Records from a data collection:
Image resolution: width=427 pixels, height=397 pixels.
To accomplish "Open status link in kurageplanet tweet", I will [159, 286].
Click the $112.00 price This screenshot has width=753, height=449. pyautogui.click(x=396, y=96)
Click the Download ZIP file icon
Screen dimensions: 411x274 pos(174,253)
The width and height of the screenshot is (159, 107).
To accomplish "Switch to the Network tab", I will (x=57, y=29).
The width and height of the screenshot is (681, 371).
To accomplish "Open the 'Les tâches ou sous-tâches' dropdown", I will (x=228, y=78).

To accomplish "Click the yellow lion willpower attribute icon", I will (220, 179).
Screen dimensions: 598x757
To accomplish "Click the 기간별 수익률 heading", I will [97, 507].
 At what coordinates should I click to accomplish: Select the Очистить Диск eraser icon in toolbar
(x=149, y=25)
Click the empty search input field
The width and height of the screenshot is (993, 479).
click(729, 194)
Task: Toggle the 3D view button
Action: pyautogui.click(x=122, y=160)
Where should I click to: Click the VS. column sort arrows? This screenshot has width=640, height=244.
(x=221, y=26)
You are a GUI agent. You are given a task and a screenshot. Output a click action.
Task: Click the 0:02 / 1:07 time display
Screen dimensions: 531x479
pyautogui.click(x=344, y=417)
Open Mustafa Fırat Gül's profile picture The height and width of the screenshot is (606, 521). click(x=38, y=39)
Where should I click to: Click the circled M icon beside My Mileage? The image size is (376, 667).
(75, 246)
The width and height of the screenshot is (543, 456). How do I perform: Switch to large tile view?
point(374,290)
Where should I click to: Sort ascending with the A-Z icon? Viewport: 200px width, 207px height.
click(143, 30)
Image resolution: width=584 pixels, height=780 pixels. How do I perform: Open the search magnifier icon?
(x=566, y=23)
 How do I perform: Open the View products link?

What is needed —
Look through the data above and return each line where the string "will" occurs.

Solution —
To accomplish "Open status link in kurageplanet tweet", I will [159, 286].
To accomplish "Switch to the Network tab", I will (x=57, y=29).
To accomplish "Open the 'Les tâches ou sous-tâches' dropdown", I will (x=228, y=78).
To accomplish "Click the yellow lion willpower attribute icon", I will (220, 179).
To accomplish "Click the 기간별 수익률 heading", I will [97, 507].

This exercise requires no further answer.